What you need to do =>
Using the listing below, keep only the lines with the word "question" and copy them.

Top of Data for review

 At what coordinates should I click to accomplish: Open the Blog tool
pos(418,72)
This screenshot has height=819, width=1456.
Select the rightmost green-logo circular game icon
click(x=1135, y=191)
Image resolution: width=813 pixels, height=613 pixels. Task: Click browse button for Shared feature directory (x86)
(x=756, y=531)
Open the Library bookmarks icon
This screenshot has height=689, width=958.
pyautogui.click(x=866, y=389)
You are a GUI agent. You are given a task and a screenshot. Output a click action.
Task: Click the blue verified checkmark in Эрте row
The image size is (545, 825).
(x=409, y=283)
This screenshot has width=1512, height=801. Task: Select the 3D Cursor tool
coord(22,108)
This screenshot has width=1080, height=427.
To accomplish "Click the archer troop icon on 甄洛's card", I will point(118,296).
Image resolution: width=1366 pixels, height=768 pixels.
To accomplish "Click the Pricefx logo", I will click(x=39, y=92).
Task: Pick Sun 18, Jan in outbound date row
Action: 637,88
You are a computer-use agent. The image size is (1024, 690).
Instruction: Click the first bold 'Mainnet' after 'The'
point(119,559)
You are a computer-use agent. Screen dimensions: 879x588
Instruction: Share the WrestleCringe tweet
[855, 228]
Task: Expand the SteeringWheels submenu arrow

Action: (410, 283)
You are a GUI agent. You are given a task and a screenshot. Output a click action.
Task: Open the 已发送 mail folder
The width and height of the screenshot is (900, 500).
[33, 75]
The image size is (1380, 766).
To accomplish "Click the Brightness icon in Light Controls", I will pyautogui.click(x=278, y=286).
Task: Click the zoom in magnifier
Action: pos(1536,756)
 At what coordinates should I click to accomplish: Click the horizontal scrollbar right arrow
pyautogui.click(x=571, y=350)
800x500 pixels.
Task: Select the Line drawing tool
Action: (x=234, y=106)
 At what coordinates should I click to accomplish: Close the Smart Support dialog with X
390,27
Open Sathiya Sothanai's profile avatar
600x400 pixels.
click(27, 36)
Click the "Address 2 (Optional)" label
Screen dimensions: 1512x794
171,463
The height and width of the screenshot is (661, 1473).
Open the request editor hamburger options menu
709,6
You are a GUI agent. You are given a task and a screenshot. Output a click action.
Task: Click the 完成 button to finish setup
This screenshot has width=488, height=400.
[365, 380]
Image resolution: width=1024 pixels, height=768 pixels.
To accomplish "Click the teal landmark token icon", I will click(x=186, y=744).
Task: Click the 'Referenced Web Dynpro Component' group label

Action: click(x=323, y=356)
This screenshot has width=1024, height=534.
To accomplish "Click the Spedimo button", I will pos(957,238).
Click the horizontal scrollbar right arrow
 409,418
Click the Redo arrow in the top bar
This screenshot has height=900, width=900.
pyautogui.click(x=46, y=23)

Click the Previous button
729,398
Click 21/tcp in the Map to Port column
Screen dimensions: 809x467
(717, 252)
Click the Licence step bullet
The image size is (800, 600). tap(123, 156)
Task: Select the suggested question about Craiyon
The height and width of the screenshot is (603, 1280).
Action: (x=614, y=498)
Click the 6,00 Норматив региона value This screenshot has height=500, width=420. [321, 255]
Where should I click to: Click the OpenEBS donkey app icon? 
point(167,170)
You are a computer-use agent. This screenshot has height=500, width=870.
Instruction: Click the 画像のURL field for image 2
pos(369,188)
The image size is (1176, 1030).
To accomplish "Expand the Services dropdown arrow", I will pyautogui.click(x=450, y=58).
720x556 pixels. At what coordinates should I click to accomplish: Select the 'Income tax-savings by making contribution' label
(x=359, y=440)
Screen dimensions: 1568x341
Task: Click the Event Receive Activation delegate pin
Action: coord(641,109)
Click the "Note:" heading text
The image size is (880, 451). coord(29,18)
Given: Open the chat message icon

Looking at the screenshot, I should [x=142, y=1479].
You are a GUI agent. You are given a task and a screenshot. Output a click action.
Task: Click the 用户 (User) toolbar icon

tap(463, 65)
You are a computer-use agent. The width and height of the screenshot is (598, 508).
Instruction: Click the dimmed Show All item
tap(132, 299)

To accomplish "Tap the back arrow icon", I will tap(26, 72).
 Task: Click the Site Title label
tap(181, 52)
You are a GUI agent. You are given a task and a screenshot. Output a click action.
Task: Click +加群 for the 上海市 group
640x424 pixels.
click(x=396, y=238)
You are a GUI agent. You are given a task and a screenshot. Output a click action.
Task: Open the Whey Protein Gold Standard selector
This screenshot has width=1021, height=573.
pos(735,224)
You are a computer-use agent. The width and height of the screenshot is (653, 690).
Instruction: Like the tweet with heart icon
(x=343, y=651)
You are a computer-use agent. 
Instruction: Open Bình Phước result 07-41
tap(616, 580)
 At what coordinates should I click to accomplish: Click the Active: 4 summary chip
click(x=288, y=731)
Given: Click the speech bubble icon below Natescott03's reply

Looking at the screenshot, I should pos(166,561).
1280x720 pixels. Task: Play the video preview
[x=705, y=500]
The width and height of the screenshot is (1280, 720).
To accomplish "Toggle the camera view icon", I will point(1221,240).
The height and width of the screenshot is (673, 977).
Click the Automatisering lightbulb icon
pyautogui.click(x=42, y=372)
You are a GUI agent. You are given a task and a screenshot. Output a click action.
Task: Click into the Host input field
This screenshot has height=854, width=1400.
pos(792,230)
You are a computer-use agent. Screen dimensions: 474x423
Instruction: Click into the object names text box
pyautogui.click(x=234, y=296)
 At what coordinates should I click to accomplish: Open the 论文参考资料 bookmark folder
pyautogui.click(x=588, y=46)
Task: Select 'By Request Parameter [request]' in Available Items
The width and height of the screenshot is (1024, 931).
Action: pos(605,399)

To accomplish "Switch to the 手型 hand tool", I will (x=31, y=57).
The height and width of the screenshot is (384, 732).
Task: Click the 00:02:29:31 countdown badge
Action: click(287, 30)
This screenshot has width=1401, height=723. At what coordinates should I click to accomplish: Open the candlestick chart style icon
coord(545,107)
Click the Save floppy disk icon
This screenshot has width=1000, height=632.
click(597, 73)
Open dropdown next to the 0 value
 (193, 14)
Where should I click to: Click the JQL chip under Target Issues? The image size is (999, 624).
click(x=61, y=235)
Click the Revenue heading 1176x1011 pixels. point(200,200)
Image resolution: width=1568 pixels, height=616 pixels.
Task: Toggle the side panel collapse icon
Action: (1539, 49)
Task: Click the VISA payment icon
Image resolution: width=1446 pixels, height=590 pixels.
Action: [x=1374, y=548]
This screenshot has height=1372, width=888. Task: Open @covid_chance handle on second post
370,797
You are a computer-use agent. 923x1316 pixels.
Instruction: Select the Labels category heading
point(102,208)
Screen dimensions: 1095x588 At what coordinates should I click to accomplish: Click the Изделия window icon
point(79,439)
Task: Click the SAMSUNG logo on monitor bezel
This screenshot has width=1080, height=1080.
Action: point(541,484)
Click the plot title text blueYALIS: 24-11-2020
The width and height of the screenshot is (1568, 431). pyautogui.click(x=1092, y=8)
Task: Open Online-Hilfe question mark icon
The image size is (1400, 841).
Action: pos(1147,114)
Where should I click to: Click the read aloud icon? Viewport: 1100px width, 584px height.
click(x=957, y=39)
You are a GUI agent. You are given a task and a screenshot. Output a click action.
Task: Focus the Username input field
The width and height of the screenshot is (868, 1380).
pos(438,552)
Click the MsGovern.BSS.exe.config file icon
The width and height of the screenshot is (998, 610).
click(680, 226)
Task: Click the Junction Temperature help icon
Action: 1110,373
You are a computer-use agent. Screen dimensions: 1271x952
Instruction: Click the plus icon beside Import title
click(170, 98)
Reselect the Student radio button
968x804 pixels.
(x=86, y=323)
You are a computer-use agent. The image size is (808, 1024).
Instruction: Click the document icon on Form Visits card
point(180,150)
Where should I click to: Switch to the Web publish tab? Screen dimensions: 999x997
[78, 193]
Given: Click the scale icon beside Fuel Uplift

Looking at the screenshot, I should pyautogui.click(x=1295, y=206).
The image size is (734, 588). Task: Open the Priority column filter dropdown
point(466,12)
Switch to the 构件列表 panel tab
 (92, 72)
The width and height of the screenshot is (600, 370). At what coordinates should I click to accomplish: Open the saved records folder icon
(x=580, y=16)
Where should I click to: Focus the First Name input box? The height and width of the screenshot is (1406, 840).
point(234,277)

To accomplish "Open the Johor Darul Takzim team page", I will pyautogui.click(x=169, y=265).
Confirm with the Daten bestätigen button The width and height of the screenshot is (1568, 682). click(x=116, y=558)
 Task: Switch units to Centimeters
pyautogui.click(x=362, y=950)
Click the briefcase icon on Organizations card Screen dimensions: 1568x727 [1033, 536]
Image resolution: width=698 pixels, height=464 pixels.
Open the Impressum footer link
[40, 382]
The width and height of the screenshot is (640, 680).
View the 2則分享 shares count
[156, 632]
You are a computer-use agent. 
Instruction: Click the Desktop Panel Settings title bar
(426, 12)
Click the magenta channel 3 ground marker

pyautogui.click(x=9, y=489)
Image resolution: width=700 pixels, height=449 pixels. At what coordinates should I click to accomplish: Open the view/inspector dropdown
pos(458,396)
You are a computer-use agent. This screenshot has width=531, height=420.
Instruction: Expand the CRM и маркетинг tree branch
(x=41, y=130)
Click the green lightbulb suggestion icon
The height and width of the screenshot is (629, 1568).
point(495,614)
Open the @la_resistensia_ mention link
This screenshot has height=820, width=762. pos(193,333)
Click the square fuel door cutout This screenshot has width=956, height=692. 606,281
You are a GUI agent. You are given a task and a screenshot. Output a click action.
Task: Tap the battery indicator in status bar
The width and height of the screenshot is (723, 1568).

Bottom of Data for review

Result of this exercise =>
Task: Select the suggested question about Craiyon
Task: Open Online-Hilfe question mark icon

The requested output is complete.